Description of the task
The answer should be each line from the entries below that has the word "agent" in it.

____________________

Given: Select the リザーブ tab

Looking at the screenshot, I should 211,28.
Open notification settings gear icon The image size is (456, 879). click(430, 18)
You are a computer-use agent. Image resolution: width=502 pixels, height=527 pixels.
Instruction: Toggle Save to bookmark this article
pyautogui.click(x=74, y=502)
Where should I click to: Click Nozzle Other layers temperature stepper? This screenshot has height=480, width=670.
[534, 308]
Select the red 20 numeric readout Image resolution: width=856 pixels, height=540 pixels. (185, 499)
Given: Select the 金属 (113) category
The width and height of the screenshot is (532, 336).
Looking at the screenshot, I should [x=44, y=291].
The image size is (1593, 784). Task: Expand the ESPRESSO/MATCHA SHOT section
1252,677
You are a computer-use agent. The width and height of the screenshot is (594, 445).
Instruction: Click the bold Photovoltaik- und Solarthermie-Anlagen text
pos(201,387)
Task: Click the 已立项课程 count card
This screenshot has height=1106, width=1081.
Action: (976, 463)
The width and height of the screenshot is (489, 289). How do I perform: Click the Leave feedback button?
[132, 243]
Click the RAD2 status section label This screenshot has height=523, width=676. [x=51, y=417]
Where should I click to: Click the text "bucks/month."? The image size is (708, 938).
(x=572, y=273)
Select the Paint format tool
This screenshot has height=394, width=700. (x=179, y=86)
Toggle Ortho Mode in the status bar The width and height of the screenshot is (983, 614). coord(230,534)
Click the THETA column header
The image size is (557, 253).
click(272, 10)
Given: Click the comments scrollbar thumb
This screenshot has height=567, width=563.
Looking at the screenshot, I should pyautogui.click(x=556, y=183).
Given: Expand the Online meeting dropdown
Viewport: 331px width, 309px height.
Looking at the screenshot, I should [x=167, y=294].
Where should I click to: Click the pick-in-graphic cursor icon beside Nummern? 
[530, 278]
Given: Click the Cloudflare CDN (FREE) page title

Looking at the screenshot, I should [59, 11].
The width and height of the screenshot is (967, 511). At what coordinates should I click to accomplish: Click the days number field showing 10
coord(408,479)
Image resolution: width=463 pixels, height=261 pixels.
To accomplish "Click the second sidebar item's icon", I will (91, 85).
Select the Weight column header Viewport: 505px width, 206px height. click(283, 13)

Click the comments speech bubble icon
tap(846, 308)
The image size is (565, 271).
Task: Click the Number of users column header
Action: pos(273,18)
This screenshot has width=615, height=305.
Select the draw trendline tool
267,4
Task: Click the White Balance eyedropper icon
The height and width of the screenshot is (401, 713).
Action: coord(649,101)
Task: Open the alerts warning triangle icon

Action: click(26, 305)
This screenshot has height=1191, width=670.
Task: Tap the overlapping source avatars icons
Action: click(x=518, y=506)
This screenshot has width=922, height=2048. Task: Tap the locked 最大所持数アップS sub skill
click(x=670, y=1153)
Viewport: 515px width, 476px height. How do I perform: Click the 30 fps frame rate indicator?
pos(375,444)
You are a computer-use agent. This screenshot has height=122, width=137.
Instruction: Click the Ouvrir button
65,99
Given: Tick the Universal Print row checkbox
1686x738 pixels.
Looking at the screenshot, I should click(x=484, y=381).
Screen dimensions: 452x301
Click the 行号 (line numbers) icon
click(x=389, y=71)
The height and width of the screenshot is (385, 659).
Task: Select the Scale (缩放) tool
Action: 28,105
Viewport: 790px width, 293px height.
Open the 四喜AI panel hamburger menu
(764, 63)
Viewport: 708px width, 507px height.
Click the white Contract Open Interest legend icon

____________________

Solution to the problem
You are a computer-use agent. Image resolution: width=502 pixels, height=527 pixels.
You are a computer-use agent. The width and height of the screenshot is (594, 445).
You are a computer-use agent. This screenshot has height=122, width=137.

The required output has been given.